本文 →

┌────────

【授業紹介】高等科3年・選択生物「GFP精製カラムクロマトグラフィー」
2014.09.29
9月10日(水)・17日(水)、
高等科3年の選択授業「GFP精製カラムクロマトグラフィー」
(担当:鍋山 航 教諭)の授業を取材しました。
※前回の授業の様子はこちらから
■ 9/10 《1週目》
今回の実験では、前回の pGLO 遺伝子組換え実験に引き続き、
GFP(緑色蛍光タンパク)を疎水性カラムクロマトグラフィーで抽出し、
高蛍光強度のGFP抽出液を得ることを目的としています。
成功すれば美しいGFPのソリューションが得られます。
通常、カラムワークは肉眼で確認することはできませんが、
蛍光タンパクであるGFPはその動きが良く分かることが実験のポイントです。
前回作製の pGLO 導入 E.Coli を用います。
写真左が +DNA LB/Amp 、右が +DNA LB/Amp/ARA です。
各班の生徒たちはバーナーを使った無菌操作で作業を進めます。
2枚の寒天培地プレートから E.Coli を分取し、
それぞれLB/Amp/ARA の液体培地へ移しました。
これをインキュベーターで24時間培養し、
振盪(しんとう)により酸素を与えることで、E.Coli の増殖を促します。
■ 9/17 《2週目》
この日は、いよいよGFP(緑色蛍光タンパク)の抽出を行います。
24時間振盪培養後、両者ともに GFP を発現し緑色蛍光に光っています。
それまでは光っていなかった「+DNA LB/Amp プレートから分取した E.Coli 」も、
今回は綺麗に光っています。
これは、液体培地中のアラビノース (ARA)の存在によりアラビノースオペロンがはたらき、
GFPを発現するように性質を変えたことを示しています。
つまり、アラビノースの存在により遺伝子のスイッチが ON になったわけです。
生徒たちもUVランプで蛍光をチェックしています。
この光る培養液をマイクロチューブに移して遠心分離にかけます。
遠心で E.Coli を集菌します。
E.Coli を遠心分離で回収しました。
沈殿が緑色蛍光に光っていることが分かります。沈殿も綺麗です。
この沈殿を懸濁(けんだく)し、リゾチーム(細菌を溶かす酵素)を加え、細胞を融解させます。

└────────

提供データ →

┌────────

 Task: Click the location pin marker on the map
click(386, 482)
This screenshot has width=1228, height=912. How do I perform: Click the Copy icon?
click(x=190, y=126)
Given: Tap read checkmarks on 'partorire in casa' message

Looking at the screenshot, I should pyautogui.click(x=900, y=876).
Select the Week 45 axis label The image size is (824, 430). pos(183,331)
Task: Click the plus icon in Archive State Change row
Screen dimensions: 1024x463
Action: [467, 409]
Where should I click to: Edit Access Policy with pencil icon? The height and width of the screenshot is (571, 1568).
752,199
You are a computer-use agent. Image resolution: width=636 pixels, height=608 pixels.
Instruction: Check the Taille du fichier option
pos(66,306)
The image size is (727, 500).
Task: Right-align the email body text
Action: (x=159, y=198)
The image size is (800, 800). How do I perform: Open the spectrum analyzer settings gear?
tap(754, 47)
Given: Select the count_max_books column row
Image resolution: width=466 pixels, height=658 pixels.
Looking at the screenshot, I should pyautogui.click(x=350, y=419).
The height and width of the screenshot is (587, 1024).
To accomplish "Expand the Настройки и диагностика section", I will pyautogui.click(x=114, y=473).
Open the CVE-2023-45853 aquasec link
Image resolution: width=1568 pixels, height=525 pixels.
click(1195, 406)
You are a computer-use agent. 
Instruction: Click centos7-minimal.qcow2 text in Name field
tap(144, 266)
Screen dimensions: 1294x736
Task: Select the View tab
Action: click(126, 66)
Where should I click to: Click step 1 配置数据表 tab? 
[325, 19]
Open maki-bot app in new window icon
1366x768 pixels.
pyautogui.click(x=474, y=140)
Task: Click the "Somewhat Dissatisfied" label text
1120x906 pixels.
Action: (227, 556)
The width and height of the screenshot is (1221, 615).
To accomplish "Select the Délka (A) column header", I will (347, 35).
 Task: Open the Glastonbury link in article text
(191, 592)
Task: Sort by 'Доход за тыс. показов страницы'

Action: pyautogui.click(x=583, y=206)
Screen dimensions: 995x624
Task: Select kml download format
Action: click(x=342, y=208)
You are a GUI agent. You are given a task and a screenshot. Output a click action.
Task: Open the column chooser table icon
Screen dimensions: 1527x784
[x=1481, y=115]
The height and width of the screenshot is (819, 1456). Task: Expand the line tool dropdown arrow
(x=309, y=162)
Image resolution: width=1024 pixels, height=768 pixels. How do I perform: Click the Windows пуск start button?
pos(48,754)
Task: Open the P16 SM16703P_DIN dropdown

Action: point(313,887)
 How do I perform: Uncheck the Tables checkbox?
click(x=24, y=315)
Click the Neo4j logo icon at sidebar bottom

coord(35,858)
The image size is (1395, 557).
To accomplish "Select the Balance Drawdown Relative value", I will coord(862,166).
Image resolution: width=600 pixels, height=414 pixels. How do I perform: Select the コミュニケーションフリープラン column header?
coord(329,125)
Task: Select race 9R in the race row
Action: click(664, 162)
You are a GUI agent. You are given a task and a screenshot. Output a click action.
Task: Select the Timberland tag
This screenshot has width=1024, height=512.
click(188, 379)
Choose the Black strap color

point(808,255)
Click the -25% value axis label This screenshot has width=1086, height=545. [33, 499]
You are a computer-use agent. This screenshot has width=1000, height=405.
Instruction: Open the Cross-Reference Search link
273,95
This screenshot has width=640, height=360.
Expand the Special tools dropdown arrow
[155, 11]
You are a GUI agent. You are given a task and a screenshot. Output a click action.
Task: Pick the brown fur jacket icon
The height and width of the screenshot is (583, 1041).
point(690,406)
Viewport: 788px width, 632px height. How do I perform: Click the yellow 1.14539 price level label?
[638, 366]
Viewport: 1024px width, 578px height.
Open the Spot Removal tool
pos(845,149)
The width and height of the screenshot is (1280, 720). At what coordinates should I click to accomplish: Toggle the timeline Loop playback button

└────────

課題 → GFP精製の授業紹介の文章を、最後の文に続けて書き進めてください。 上に並ぶ行は、この作業には関係しません。

回答 →
さらに、「液体窒素を用いて凍結→37℃で加温」を2サイクル行います。
細胞を凍らせて、溶かして、を繰り返すことで細胞を完全に破壊し、
細胞内のタンパク質を溶液中に放出させます。
その後、再び遠心分離を行い、今度は上清を回収しました。
不溶性のタンパク質などが沈殿しますが、
目的の GFP は溶液中に溶けだしており、上清に存在しています。
ここからいよいよ本題のカラムワークです。
先ほどの蛍光色のサンプルを、カラム上部にアプライします。
カラム上部に、ちょうど CD のように「ディスク状」になっている
緑色蛍光部分が見られます。
これは、カラム表面付近に GFP が吸着したことを意味しています。
塩濃度が 2M という非常に濃い溶液を使っており、
そのため GFP が疎水性カラム樹脂に吸着しています。
いよいよ GFP の溶出です。
カラムを Wash した後、カラムに用いる溶液の塩濃度を 10mM まで下げます。
すると、GFP がカラム樹脂より外れ、次第に、カラム下部へと下りてきます。
カラム中を移動するGFPの動きが良く分かります。感動的な瞬間です。
生徒たちもカラムにくぎづけです。
最後に、最も濃い蛍光色の部分が下ってきたところを、
マイクロチューブに回収しました。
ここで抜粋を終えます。